Oliver Arnold, of Toledo, loaded up on bottled water Sunday so that he could give baths to his six children, including 4-month-old twins. “We're going through a lot. I know by tomorrow, we're going to be looking for water again,” he said.
Some hospitals canceled elective surgeries and were sending surgical equipment that needed sterilized to facilities outside the water emergency, said Bryan Biggie, disaster coordinator for ProMedica hospitals in Toledo.
In southeastern Michigan, authorities were operating water stations Sunday for the 30,000 customers affected by the toxic contamination.
Drinking the water could cause vomiting, cramps and rashes. But no serious illnesses had been reported by late Sunday. Health officials advised children and those with weak immune systems to avoid showering or bathing in the water.
Amid the emergency, discussion began to center around how to stop the pollutants fouling the lake that supplies drinking water for 11 million people.
“People are finally waking up to the fact that this is not acceptable,” Collins said.
The toxins that contaminated the region's drinking water supply didn't just suddenly appear.
Water plant operators along western Lake Erie have long been worried about this very scenario as a growing number of algae blooms have turned the water into a pea soup color in recent summers, leaving behind toxins that can sicken people and kill pets.
In fact, the problems on the shallowest of the five Great Lakes brought on by farm runoff and sludge from sewage treatment plants have been building for more than a decade.
The National Oceanic and Atmospheric Administration released a satellite image showing a small but concentrated algae bloom centered right where Toledo draws its water supply, said Jeff Reutter, head of the Ohio Sea Grant research lab.
The bloom was much smaller than in past years and isn't expected to peak until early September. But instead of being pushed out to the middle of the lake, winds and waves drove the algae toward the shore, he said.
“Weather conditions made it such that bloom was going right into the water intakes,” said Reutter, who has been studying the lake since the 1970s, when it was severely polluted.

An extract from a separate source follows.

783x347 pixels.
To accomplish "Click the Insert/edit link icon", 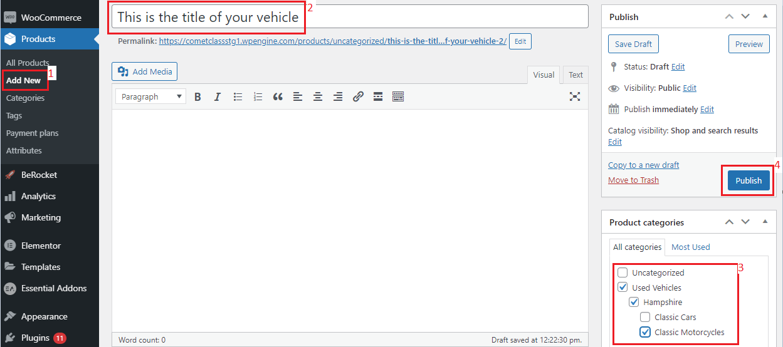I will pyautogui.click(x=358, y=97).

The amount of phosphorus going into the lake has risen every year since the mid-1990s. “We're right back to where we were in the '70s,” Reutter said.
Almost a year ago, one township just east of Toledo told its 2,000 residents not to drink or use the water coming from their taps. That was believed to be the first time a city has banned residents from using the water because of toxins from algae in the lake.
Researchers largely blame the algae's resurgence on manure and chemical fertilizer from farms that wash into the lake along with sewage treatment plants. Leaky septic tanks and stormwater drains have contributed, too. Combined, they flush huge amounts of phosphorus into the lake.
Environmental groups and water researchers have been calling on Ohio and other states in the Great Lakes region to drastically reduce the amount of phosphorus flowing into the lake. Ohio lawmakers this past spring took a step toward tackling the algae problem when they enacted a law requiring most farmers to undergo training before they use commercial fertilizers on their fields. But they have stopped short of mandating restrictions on farmers.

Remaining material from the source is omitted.